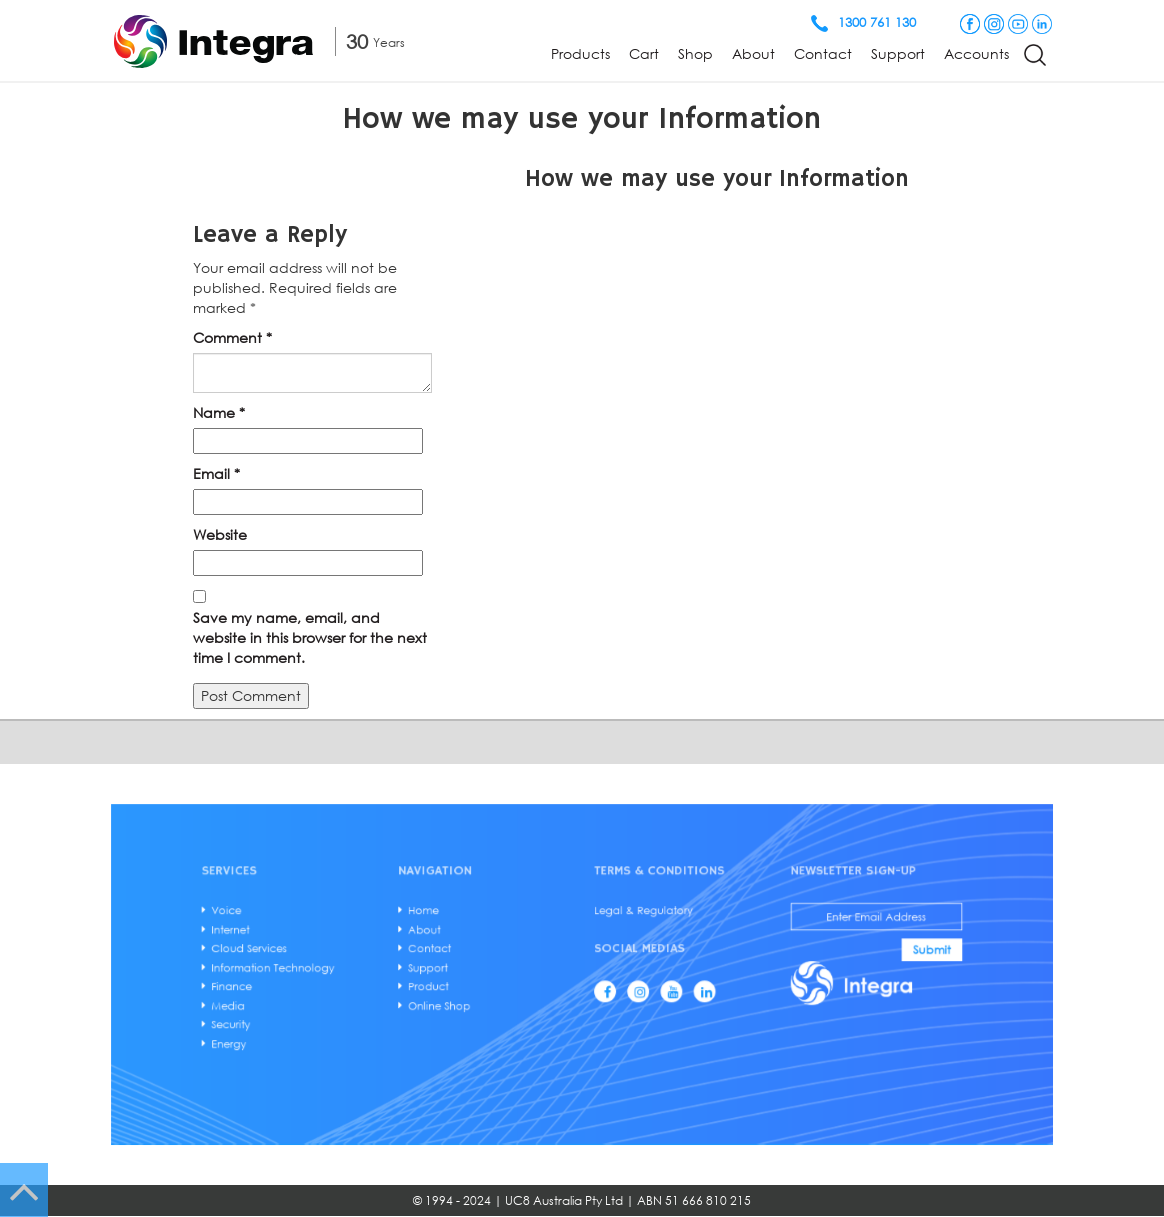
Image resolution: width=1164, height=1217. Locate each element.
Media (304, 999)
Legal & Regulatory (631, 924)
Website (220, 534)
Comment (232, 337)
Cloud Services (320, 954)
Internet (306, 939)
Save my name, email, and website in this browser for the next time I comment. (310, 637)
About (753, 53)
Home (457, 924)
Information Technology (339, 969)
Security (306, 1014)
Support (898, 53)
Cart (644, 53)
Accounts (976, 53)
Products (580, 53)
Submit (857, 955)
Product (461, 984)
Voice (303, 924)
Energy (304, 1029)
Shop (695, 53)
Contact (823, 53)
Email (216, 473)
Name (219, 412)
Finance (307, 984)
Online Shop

▶ [Direction]:
Copy out every line of the material again, requests included, but leave out the pictures. Multiply each coordinate in the answers by 0.95, round to whole numbers with halves going up, and leave every other number unchanged.

▶ [Final result]:
Image resolution: width=1164, height=1217. Locate each element.
Media (289, 949)
Legal & Regulatory (599, 878)
Website (209, 507)
Comment (220, 320)
Cloud Services (304, 906)
Internet (291, 892)
Save my name, email, and website in this browser for the next time I comment. (295, 605)
About (715, 50)
Home (434, 878)
Information Technology (322, 921)
Security (291, 963)
Support (853, 50)
Cart (612, 50)
Accounts (927, 50)
Products (551, 50)
Submit (814, 907)
Product (438, 935)
Voice (288, 878)
Energy (289, 978)
Shop (660, 50)
Contact (782, 50)
Email (205, 449)
Name (208, 391)
Finance (292, 935)
Online Shop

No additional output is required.